■ About this exercise: A single number is expected: the count of lines below where the word "computer" occurs.

——

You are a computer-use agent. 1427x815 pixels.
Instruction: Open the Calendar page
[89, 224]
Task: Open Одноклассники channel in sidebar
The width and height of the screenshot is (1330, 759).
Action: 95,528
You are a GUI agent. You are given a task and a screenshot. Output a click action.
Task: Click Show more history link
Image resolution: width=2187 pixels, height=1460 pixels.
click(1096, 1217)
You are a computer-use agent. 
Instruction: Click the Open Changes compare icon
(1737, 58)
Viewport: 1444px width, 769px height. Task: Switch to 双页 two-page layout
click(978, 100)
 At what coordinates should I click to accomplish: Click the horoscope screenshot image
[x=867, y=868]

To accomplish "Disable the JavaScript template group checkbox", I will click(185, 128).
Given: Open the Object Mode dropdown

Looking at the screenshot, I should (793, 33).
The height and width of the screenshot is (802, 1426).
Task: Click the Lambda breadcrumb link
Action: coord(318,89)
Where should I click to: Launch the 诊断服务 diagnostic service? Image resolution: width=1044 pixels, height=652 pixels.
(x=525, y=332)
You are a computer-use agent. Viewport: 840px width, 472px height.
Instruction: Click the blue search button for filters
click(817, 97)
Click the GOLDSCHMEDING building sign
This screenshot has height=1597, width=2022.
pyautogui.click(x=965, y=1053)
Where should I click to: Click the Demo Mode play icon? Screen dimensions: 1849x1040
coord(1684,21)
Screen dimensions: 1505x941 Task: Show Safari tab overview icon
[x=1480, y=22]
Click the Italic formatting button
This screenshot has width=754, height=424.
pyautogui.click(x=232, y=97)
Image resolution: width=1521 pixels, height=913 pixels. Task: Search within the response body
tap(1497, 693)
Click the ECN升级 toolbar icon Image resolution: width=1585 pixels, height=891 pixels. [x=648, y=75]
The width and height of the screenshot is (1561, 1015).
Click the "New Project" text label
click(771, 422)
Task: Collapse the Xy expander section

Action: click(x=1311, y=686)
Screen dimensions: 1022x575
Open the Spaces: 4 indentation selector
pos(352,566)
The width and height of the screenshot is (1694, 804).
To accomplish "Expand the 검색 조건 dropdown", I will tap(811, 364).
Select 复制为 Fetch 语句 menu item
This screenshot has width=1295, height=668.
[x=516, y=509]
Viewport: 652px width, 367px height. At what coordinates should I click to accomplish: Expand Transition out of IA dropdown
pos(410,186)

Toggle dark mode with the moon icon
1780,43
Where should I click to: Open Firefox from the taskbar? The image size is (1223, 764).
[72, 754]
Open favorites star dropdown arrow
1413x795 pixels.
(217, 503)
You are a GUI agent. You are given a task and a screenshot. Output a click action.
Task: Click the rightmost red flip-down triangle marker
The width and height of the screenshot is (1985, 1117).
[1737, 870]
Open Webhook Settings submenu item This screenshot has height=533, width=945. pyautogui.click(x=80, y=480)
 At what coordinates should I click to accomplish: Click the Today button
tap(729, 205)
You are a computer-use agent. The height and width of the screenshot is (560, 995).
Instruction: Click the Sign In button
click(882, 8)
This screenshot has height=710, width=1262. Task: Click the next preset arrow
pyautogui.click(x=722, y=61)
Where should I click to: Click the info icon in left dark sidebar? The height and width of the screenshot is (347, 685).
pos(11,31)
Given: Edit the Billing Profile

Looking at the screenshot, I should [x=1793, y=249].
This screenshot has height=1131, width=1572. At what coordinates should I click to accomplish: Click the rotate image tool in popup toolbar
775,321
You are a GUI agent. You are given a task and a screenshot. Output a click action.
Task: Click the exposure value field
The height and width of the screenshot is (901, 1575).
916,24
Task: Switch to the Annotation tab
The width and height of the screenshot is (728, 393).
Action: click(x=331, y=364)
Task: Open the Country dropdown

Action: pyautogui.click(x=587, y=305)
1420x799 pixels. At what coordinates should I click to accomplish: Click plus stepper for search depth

——

■ Finished exercise: 4